INFORMATION ACTION: actionable ideas for evidence-based decision-making: The Religious Warfare of data modelling

Do you need to choose between 3NF and Dimensional techniques?

In reply to a recent post on LinkedIn, I commented on the question of using 3^rd Normal Form (3NF) vs Dimensional modelling as the underpinning design technique for the core data warehouse (often characterised as “Inmon vs Kimball”).

If I had a dollar for every time I’ve had a discussion with a data modeller or architect on this, then – well, lets just say I’d have a few dollars more than I’ve got right now. (Having kids didn’t help the bank balance either), There’s still a lot of emotional investment tied up in this, and some pretty entrenched positions, to the point where it can almost seem like religious warfare, rather than healthy debate.
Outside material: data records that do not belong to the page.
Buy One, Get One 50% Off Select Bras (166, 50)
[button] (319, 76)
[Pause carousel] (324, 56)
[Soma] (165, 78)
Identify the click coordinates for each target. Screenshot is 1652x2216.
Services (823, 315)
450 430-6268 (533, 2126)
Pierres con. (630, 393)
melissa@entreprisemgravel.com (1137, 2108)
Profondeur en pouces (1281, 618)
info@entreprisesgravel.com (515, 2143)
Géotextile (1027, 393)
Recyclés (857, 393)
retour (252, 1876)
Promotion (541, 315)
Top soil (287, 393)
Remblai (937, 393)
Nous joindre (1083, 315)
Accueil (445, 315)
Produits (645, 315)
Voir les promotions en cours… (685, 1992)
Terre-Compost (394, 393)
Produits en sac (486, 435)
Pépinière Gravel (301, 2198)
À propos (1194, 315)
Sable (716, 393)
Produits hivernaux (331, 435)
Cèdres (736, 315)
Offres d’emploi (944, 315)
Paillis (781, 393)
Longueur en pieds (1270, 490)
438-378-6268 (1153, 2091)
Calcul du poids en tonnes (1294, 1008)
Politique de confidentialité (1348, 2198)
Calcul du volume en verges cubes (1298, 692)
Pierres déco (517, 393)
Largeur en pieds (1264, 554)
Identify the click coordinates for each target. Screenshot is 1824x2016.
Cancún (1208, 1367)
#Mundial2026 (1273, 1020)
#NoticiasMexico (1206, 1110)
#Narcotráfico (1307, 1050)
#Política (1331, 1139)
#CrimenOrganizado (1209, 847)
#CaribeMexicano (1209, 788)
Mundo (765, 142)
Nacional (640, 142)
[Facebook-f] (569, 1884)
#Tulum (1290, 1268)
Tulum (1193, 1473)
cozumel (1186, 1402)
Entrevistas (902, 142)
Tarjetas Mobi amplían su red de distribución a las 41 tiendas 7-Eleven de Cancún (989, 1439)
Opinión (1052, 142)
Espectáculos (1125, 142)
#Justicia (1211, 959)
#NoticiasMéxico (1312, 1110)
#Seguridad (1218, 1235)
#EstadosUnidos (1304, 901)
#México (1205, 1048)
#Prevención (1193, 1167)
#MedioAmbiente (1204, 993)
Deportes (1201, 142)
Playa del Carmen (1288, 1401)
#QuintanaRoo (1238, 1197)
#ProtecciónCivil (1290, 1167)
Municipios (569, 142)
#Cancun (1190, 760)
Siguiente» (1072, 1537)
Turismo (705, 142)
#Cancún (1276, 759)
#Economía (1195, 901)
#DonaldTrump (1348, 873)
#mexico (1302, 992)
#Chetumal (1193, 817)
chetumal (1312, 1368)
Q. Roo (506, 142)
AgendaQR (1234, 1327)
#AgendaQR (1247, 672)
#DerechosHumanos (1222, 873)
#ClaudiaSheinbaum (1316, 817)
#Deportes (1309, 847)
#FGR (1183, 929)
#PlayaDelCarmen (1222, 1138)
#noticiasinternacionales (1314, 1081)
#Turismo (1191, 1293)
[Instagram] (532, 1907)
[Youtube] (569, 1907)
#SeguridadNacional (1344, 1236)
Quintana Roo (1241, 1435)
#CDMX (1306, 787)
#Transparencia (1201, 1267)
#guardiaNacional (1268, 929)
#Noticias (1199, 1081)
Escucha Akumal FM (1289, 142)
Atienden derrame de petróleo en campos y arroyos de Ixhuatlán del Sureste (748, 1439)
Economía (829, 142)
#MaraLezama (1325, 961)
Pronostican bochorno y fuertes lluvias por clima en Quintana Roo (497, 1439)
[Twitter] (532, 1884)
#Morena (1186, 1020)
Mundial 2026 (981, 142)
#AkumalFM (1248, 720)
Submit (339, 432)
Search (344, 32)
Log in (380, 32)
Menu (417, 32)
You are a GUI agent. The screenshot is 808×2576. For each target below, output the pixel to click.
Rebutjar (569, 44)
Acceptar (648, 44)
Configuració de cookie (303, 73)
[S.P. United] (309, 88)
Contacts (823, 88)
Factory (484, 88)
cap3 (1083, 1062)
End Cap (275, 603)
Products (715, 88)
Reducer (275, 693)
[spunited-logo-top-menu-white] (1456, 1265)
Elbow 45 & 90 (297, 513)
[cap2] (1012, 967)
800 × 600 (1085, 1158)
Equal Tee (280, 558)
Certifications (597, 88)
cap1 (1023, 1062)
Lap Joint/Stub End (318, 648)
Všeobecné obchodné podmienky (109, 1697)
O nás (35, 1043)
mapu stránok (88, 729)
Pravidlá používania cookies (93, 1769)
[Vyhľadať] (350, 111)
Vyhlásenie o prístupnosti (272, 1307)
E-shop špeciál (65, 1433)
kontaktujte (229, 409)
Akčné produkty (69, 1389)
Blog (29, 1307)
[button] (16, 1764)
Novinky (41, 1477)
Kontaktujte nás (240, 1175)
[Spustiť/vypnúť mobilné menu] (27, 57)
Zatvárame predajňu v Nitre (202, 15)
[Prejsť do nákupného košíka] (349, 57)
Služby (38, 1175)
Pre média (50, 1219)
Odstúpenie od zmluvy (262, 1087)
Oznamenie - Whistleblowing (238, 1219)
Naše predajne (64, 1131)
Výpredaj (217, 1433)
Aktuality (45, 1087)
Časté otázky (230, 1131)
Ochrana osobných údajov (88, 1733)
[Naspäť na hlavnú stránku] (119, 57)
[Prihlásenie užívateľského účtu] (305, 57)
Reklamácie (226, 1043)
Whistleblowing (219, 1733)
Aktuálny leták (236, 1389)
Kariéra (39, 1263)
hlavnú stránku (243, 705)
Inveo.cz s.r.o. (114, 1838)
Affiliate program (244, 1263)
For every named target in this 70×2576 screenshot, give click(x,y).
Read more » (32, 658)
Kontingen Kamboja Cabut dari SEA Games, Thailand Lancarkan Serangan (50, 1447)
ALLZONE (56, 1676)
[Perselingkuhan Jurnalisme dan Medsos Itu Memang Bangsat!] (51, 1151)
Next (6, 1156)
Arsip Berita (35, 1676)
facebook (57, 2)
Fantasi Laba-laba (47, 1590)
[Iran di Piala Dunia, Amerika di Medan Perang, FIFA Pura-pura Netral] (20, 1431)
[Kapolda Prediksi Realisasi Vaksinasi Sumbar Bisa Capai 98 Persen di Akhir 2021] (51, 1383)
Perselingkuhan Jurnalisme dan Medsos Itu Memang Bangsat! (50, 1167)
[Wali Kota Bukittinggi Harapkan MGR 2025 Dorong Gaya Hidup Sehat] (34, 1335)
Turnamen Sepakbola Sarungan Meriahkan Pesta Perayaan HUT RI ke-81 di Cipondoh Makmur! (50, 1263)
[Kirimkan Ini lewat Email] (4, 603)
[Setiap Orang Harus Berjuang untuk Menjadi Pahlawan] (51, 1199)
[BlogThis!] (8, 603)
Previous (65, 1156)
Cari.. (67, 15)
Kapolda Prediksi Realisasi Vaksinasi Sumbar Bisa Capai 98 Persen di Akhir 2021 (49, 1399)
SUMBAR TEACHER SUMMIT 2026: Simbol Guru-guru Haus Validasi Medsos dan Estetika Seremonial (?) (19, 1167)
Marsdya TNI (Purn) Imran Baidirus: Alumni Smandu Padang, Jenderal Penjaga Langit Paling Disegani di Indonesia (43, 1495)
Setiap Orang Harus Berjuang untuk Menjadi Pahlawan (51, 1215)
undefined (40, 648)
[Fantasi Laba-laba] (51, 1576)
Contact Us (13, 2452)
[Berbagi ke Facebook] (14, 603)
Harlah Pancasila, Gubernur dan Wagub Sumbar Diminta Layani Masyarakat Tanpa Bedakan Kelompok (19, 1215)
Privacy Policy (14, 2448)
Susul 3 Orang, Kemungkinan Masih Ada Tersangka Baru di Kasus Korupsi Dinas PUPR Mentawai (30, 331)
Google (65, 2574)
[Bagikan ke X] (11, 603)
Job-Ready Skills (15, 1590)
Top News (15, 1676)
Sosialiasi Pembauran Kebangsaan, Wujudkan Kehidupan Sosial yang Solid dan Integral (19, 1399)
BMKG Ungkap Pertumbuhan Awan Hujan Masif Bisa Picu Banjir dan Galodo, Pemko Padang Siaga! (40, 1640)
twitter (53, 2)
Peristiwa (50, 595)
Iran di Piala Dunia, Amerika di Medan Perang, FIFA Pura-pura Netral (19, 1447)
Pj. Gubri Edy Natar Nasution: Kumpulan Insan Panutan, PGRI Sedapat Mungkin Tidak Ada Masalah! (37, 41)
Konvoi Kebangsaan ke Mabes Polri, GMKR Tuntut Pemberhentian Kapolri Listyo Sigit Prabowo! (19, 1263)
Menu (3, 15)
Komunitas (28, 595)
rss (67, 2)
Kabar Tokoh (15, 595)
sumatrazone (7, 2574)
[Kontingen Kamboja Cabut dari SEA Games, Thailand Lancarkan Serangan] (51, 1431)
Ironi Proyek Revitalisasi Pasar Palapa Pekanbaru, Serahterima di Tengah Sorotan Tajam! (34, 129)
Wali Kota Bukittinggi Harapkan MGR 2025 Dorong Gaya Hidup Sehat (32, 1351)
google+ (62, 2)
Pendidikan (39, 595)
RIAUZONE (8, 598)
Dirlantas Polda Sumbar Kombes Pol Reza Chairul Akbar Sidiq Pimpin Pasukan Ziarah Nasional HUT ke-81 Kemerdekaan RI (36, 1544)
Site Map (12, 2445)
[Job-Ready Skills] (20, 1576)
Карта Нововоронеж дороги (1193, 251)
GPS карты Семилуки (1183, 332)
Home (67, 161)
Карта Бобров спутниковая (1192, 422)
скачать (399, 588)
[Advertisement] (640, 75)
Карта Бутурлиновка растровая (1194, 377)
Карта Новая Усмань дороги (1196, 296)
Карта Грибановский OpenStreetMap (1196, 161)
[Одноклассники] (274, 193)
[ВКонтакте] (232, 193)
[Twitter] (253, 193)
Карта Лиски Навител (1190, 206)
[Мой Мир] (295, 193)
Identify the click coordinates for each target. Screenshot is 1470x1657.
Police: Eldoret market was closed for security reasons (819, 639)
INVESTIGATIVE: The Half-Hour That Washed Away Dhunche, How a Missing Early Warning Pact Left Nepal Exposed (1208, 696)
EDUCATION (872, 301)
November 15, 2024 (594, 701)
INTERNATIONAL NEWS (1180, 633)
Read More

The architectural zealots are out in force, the modelling jihadists seek to impose one approach or another, and data dogma takes precedence over analytical enlightenment of rationality and pragmatism. (One time my colleague Matthew De George and I were discussing the collective nouns for different groups of things, and Matthew suggested that the term for a group of data architects should be an “argument”…)

And like most wars of doctrine, we’re really fighting about variations on the same theme, rather than fundamental differences of belief. (As the British satirical TV show Spitting Image once put it, “myGod is Bigger than Your God.”)

Now, when database technologies were still in their infancy with respect to supporting data warehousing functions (as distinct from OLTP applications), there was some degree of merit in choosing one approach or the other. Certain DBMS platforms were more suited to applying one approach or the other if you wanted to achieve a level of acceptable query performance.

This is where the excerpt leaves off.